Prompt - Beneath this line are entries. Copy the range from the line with "Viewport: 1456px width, 819px height." to the line with "You are a GUI", ends included, exactly; leave pictures out.

☆ ☆ ☆ ☆ ☆

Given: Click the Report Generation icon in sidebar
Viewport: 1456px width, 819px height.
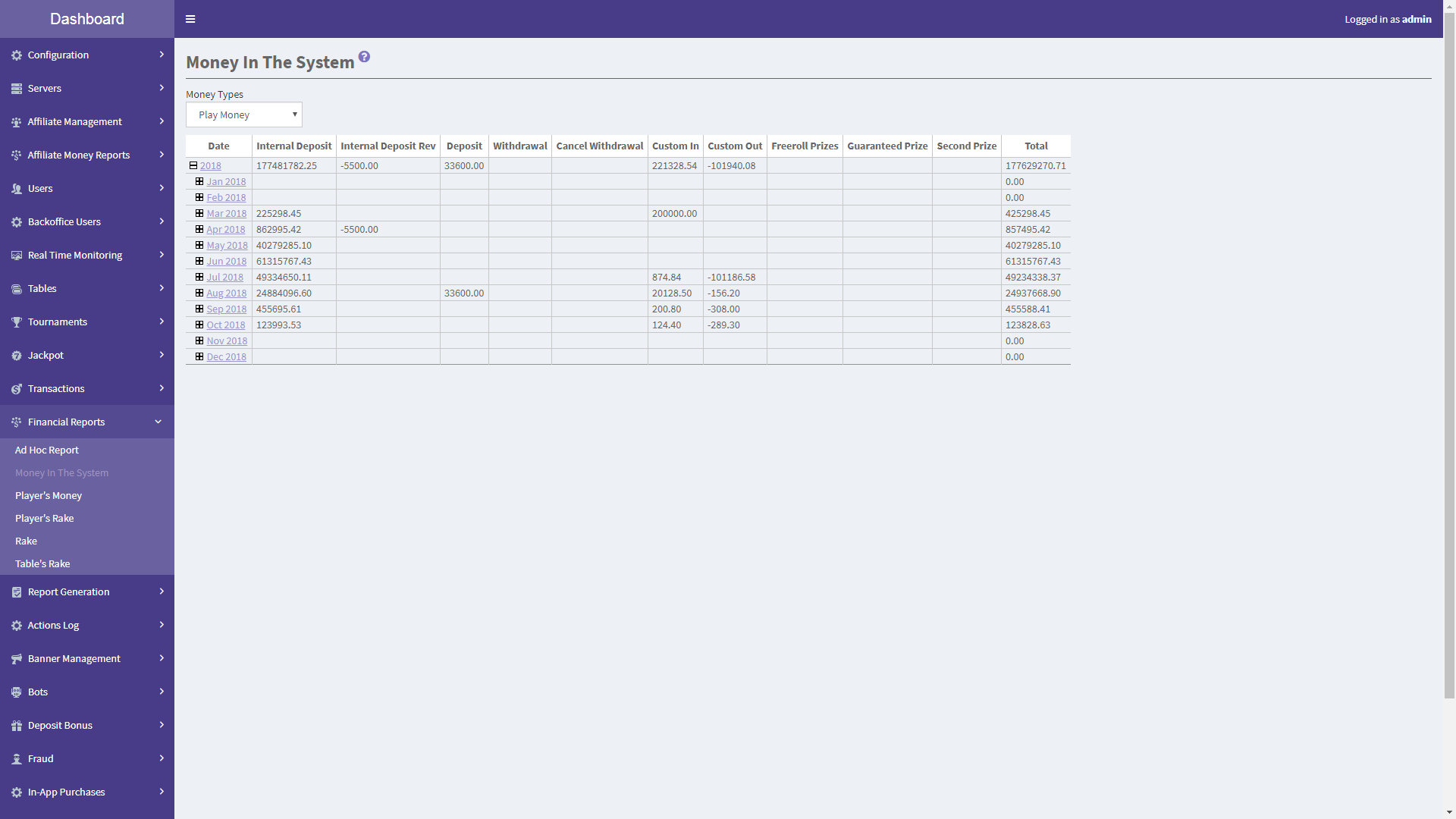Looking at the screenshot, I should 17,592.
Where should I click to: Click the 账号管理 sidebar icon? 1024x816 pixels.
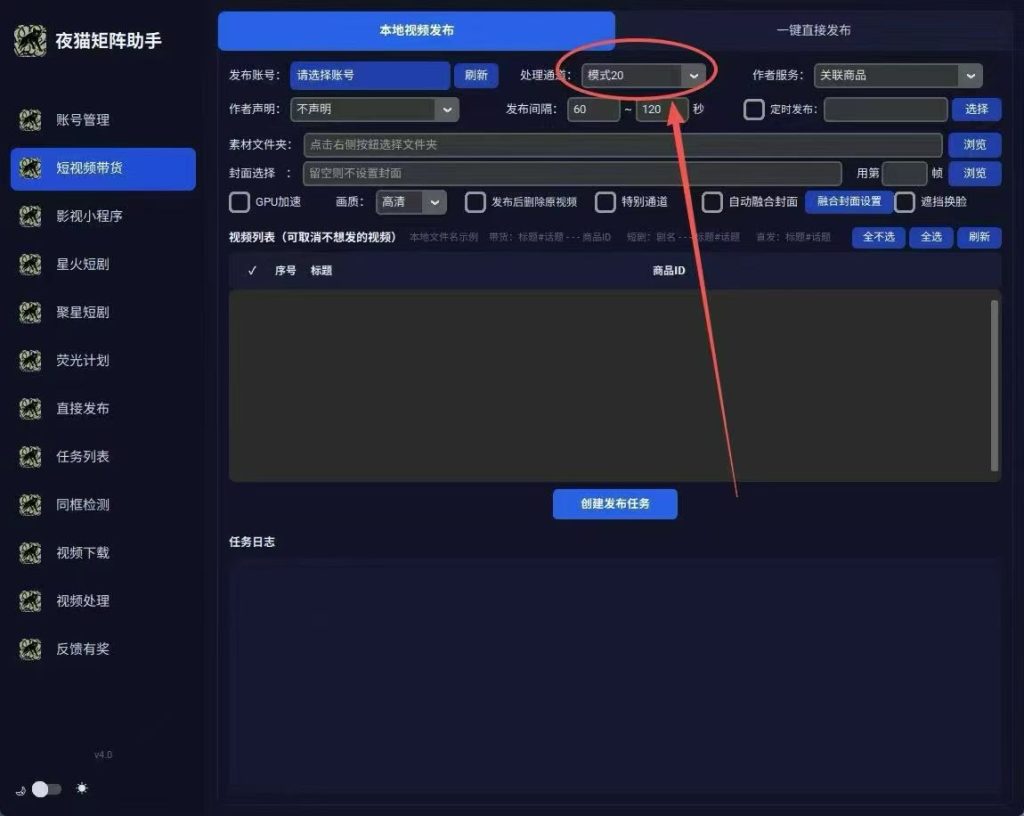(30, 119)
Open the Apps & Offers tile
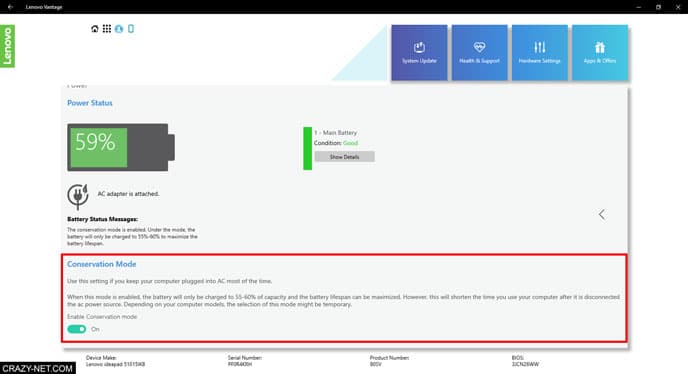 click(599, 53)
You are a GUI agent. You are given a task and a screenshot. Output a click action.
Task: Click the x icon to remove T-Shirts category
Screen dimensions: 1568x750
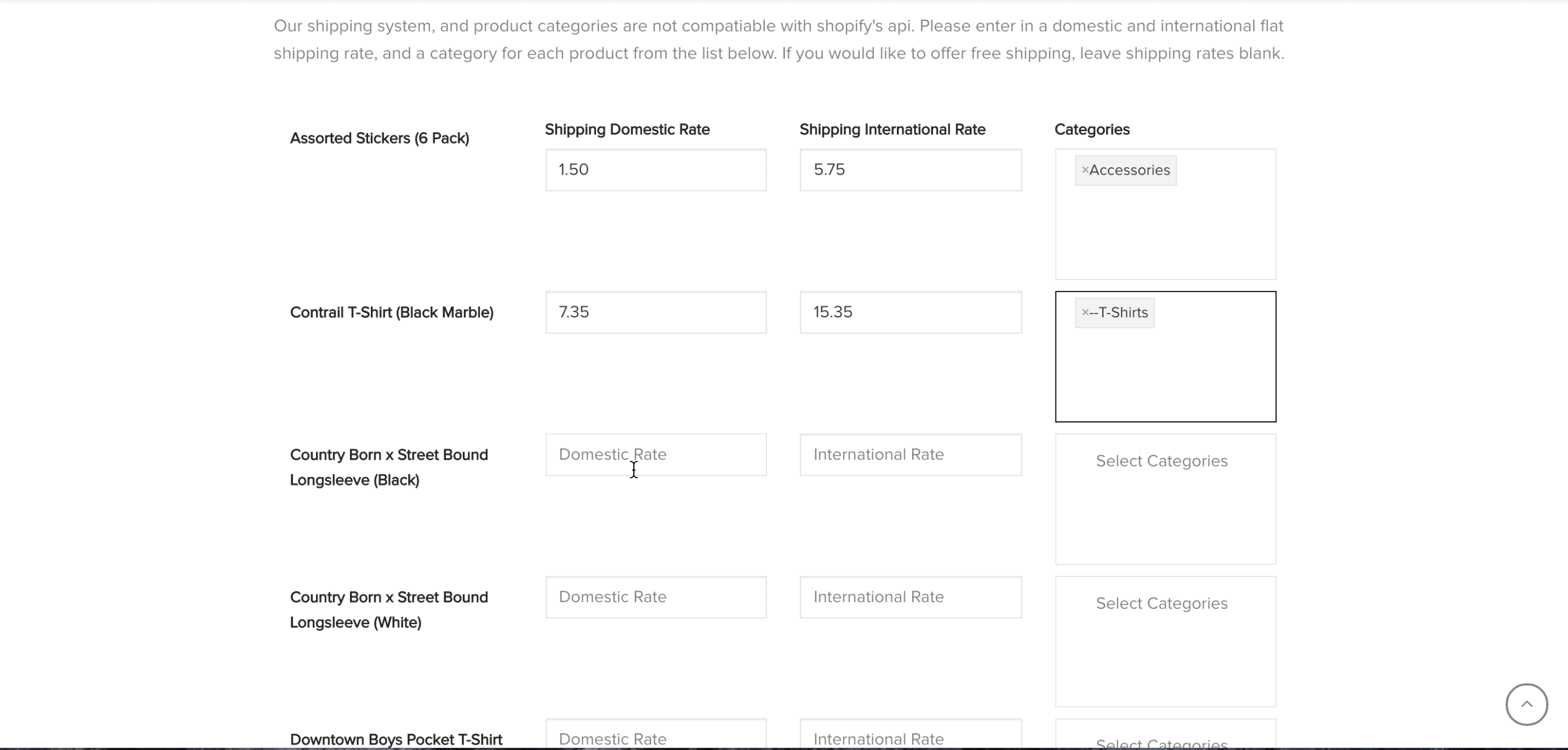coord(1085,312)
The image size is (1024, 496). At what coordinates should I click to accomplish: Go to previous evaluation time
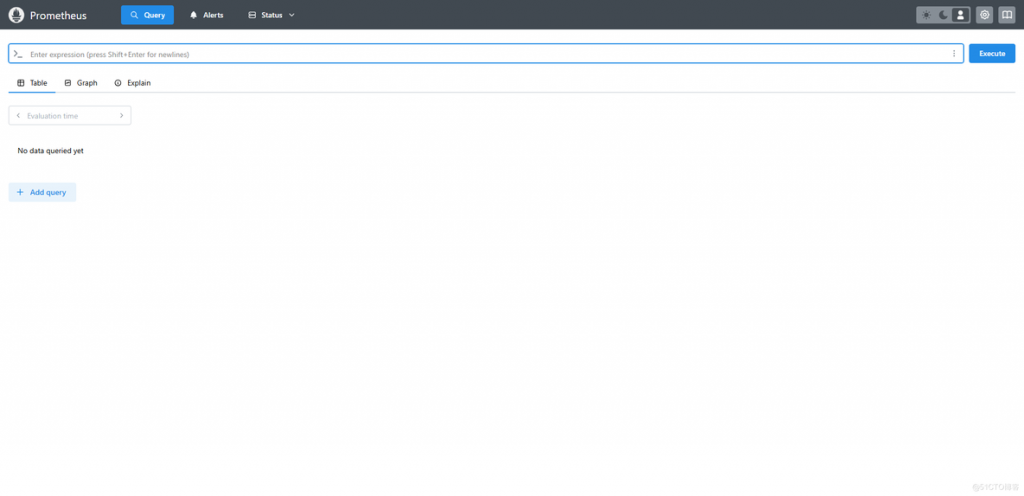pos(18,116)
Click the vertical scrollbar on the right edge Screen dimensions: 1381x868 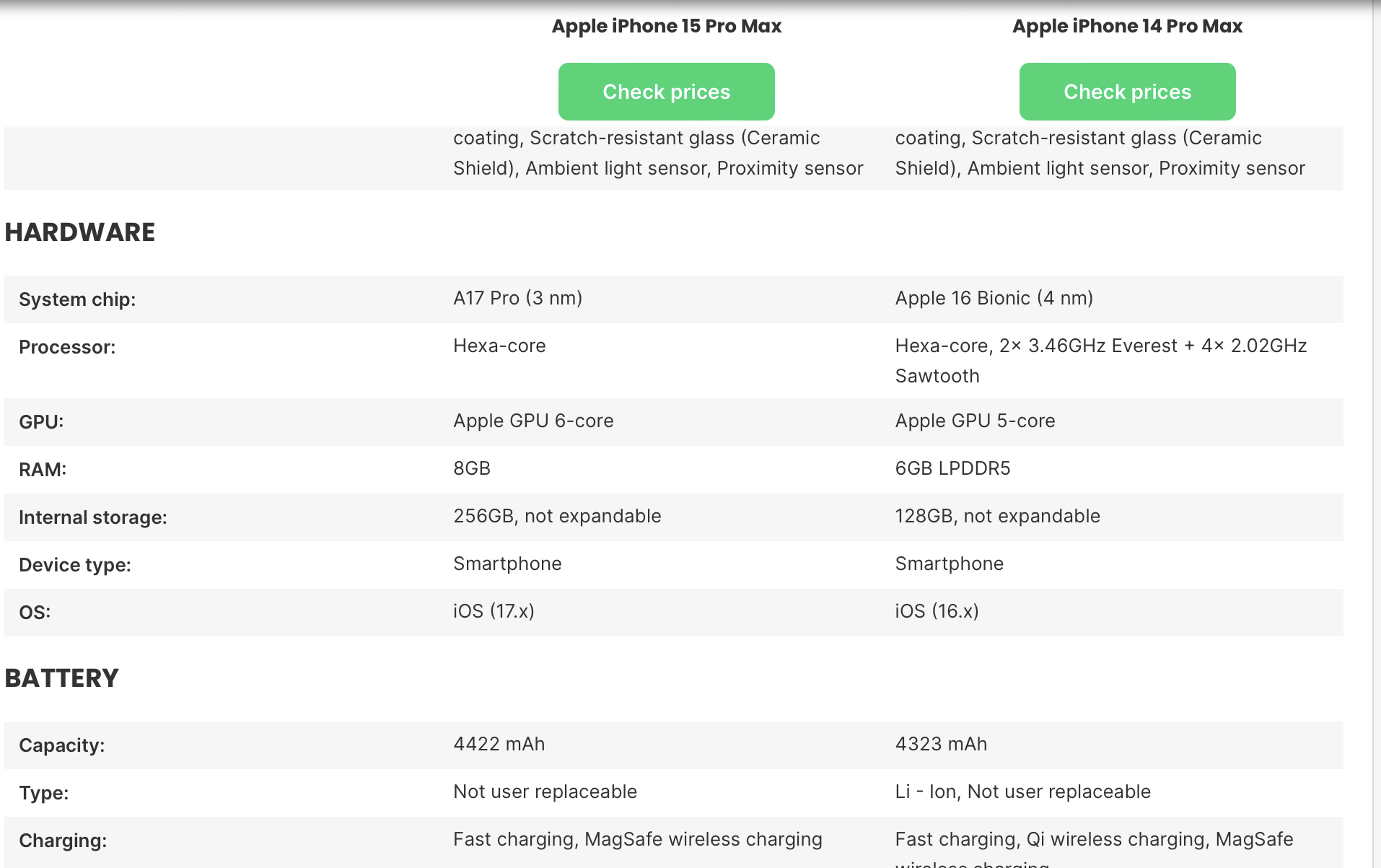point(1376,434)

☆ ☆ ☆ ☆ ☆

Result of the exercise -
Viewport: 1456px width, 819px height.
Looking at the screenshot, I should 17,592.
Where should I click to: Click the 账号管理 sidebar icon? 1024x816 pixels.
(30, 119)
Open the Apps & Offers tile
 click(599, 53)
You are a GUI agent. You are given a task and a screenshot. Output a click action.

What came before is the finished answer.